# Entries provided
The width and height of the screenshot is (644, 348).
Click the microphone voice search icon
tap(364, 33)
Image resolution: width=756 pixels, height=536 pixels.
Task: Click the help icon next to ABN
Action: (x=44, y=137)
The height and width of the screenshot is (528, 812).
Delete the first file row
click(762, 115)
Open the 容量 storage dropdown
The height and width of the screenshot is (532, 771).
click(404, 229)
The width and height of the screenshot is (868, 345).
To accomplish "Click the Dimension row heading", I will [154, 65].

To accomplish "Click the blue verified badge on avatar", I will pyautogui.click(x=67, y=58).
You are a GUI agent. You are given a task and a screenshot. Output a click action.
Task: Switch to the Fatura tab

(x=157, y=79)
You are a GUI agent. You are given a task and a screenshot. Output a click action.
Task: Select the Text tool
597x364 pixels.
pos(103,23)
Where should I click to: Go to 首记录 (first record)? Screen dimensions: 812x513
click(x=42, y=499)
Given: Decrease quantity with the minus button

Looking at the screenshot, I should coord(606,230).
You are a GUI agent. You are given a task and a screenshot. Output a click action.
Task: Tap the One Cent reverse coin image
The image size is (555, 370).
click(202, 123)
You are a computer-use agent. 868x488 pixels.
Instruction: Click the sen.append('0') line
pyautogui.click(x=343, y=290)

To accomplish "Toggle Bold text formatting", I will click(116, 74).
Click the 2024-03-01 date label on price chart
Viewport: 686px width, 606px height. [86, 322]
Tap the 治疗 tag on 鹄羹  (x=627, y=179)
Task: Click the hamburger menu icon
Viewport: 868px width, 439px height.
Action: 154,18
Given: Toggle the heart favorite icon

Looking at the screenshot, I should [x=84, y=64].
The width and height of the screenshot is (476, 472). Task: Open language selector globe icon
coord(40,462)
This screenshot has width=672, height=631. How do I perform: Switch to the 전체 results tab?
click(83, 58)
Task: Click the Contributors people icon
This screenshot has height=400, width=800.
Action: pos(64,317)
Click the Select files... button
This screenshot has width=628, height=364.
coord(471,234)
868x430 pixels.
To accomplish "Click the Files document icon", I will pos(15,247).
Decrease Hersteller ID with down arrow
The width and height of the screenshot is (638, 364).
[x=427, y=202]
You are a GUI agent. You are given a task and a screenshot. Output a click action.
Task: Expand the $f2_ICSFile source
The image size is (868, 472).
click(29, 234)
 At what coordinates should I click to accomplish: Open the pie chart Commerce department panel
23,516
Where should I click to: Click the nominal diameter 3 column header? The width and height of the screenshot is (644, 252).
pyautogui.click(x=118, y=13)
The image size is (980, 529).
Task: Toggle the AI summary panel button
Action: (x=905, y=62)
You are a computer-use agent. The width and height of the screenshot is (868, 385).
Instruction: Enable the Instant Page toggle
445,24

# What you should do
If a line in the material above contains the word "computer", copy it.

# Task solution
You are a computer-use agent. 868x488 pixels.
You are a computer-use agent. The width and height of the screenshot is (868, 385).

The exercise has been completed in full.